Environmental Matters

     Information on environmental matters for SJI and its subsidiaries is
incorporated by reference to Note 9 on pages 17 and 18 of the Company's Annual
Report to Shareholders for the year ended December 31, 1994, which Annual Report
is attached to this report.  See Item 14(c)(13).

     EMI and its subsidiaries are subject to, and have a corporate policy of
compliance with, legislation and regulation by federal, state and local
authorities with regard to air and water quality control, and other
environmental considerations.   Expenditures for environmental purposes are
not expected to materially affect future operations or earnings.

     At December 31, 1994, Morie Company had an accrued land reclamation
liability of $978,000 for lands currently being mined.  Morie Company believes
that it is in substantial compliance with all applicable environmental laws
and regulations.

Employees

     The Company and its subsidiaries had a total of 1,105 employees as of
December 31, 1994.

                                      -10-



Financial Information About Foreign and Domestic Operations and Export Sales

     The Company has no foreign operations and export sales have not been a
significant part of the Company's business.

Item 2.   Properties

     The principal property of SJG consists of its gas transmission and
distribution systems that include mains, service connections and meters. The
transmission facilities carry the gas from the connections with Transco and
Columbia to SJG's distribution systems for delivery to customers.  As of
December 31, 1994, there were approximately 343 miles of mains in the
transmission systems and 4,476 miles of mains in the distribution systems.

     SJG owns office and service buildings, including its corporate
headquarters, at eight locations in the territory, a liquefied natural gas
storage and vaporization facility, and three propane-air vaporization plants.
Also, SJG owns a bus parking lot in Atlantic City, N.J.

     As of December 31, 1994, the SJG utility plant had a gross book value of
$506,409,713 and a net book value, after accumulated depreciation, of
$370,298,124.  In 1994, $36,247,958 was spent on additions to utility plant and
there were retirements of property having an aggregate gross book cost of
$3,537,268.  Construction expenditures for 1995 are currently expected to
approximate $31.2 million.

     Virtually all of the SJG transmission pipeline, distribution mains and
service connections are in streets or highways or on the property of others.

> _Data_
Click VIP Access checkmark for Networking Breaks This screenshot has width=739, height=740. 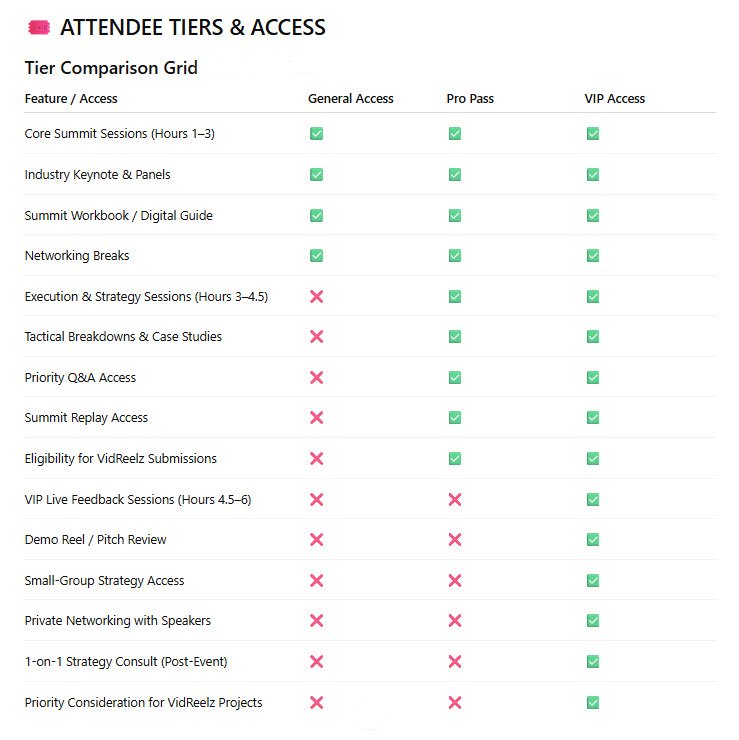click(593, 256)
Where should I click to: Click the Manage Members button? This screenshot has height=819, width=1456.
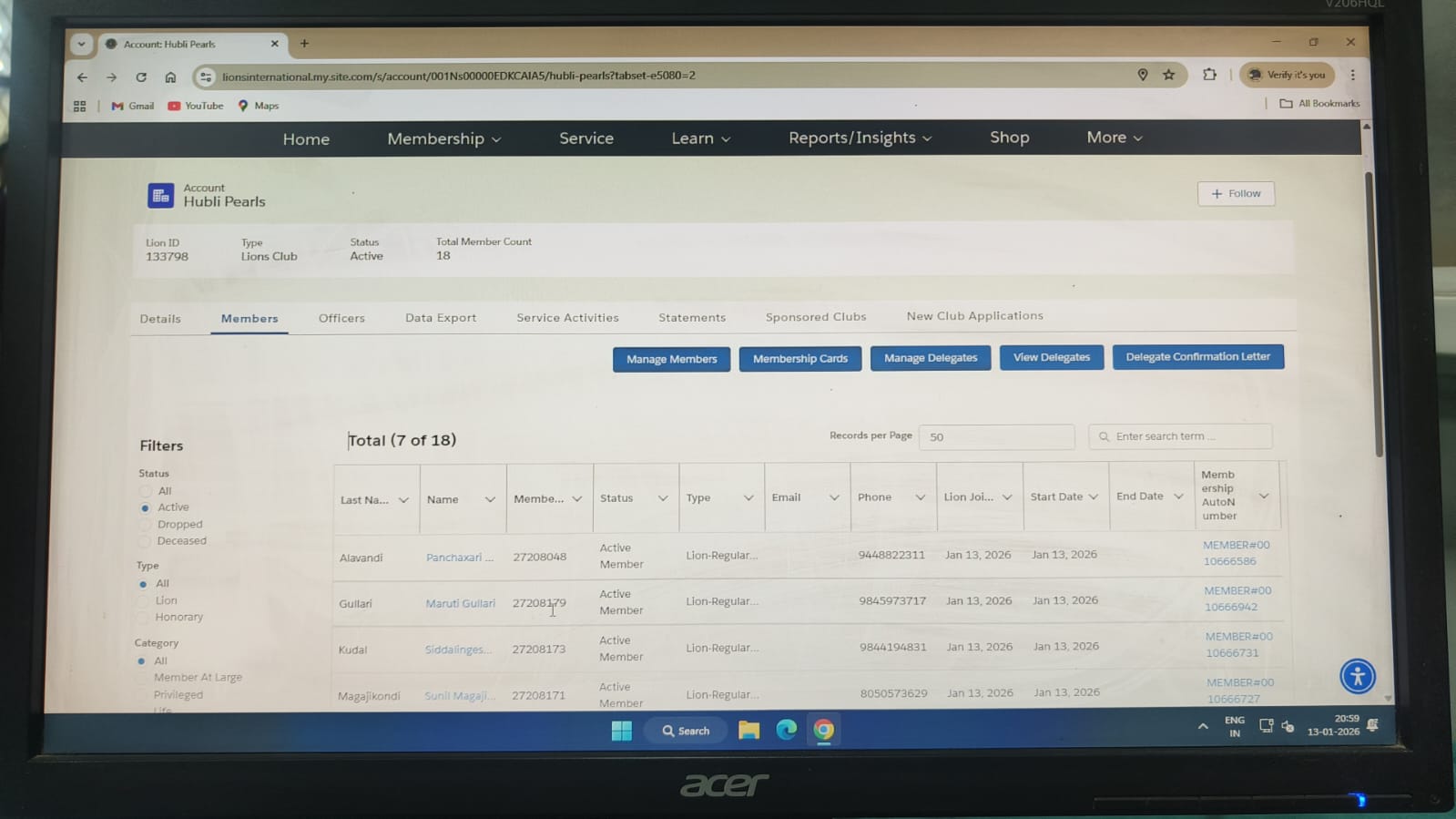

> _Required work_
• A. Summarize the annual report excerpt in two sentences.
• B. According to the annual report excerpt, how many employees did the Company and its subsidiaries have as of December 31, 1994?
• C. Retype the annual report excerpt word for word, starting with "Information on environmental" and going on through "See Item 14(c)(13).".
Base your work solely on the annual report excerpt, not on the listing.

> _Responses per task_
• A. EMI and its subsidiaries have a corporate policy of complying with federal, state and local environmental regulation, and Morie Company had an accrued land reclamation liability of $978,000 at December 31, 1994. SJG's principal property consists of its gas transmission and distribution systems, and its utility plant had a gross book value of $506,409,713 and a net book value of $370,298,124 as of December 31, 1994.

• B. They had a total of 1,105 employees.

• C.
Information on environmental matters for SJI and its subsidiaries is
incorporated by reference to Note 9 on pages 17 and 18 of the Company's Annual
Report to Shareholders for the year ended December 31, 1994, which Annual Report
is attached to this report.  See Item 14(c)(13).